(Recorded data)
--------
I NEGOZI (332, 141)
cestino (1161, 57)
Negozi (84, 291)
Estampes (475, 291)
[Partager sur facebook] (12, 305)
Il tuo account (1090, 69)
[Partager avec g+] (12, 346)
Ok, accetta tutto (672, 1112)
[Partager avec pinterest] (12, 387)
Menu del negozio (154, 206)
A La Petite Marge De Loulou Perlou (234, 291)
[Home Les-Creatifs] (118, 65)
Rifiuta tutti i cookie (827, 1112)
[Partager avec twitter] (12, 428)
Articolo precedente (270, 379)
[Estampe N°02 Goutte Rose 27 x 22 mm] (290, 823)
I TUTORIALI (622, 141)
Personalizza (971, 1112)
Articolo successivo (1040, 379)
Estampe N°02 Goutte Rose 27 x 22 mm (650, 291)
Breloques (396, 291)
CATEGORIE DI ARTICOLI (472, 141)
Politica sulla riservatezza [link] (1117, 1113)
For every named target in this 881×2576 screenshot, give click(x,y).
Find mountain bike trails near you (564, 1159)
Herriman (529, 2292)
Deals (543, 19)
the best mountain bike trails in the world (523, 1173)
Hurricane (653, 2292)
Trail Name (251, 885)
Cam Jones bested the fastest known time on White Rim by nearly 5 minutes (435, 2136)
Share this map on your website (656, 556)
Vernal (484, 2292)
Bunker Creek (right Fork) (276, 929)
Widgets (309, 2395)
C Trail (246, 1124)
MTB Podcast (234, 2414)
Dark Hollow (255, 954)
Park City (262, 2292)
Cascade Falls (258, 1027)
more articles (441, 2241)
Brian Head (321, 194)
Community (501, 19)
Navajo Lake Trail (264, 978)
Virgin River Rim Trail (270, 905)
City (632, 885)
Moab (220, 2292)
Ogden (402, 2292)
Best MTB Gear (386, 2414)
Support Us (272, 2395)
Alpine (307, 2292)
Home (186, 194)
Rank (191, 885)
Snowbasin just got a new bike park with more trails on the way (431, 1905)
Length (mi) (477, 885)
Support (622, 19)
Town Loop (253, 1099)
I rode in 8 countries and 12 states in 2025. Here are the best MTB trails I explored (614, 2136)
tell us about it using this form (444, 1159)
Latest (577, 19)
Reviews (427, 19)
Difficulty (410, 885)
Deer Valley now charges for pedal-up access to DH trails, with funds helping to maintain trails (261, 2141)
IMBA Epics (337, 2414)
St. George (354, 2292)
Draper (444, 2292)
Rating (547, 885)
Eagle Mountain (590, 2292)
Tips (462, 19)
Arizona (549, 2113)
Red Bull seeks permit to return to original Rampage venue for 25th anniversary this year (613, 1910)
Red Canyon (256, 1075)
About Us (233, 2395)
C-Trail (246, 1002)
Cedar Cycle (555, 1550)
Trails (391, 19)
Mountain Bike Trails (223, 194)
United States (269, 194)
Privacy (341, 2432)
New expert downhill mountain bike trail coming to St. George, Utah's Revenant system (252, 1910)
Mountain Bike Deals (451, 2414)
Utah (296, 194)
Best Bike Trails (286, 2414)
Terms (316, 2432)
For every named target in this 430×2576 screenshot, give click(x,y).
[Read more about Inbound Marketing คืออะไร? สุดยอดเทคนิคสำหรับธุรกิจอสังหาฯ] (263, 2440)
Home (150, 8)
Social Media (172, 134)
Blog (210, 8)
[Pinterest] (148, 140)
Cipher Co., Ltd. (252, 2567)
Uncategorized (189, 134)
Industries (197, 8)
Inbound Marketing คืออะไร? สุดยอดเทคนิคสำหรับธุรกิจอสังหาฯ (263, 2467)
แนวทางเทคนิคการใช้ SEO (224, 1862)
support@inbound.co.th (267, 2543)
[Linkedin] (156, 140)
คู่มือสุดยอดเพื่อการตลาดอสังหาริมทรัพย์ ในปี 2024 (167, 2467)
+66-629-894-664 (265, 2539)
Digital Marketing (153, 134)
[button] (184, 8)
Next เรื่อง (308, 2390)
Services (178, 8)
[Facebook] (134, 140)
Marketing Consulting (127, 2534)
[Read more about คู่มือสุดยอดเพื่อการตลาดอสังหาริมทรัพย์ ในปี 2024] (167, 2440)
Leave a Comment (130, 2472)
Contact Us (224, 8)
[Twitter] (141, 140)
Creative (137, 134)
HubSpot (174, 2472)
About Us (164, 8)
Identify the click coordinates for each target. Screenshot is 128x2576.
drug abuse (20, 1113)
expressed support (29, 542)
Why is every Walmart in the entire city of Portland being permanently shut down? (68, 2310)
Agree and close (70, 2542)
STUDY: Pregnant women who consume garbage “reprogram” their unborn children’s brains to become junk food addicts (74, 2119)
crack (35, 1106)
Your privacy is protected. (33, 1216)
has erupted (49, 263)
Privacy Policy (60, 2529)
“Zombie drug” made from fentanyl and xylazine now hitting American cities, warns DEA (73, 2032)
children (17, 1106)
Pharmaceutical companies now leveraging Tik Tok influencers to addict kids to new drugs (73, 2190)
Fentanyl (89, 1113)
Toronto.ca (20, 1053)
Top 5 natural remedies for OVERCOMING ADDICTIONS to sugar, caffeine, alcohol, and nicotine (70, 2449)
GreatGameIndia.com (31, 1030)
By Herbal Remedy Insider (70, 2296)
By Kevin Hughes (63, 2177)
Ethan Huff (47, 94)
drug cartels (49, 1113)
--------
Could you transcribe the entries above word for word, from the line with "IMBA Epics (337, 2414)" down to the line with "C-Trail (246, 1002)", keeping both?

* [Output for this exercise]
IMBA Epics (337, 2414)
St. George (354, 2292)
Draper (444, 2292)
Rating (547, 885)
Eagle Mountain (590, 2292)
Tips (462, 19)
Arizona (549, 2113)
Red Bull seeks permit to return to original Rampage venue for 25th anniversary this year (613, 1910)
Red Canyon (256, 1075)
About Us (233, 2395)
C-Trail (246, 1002)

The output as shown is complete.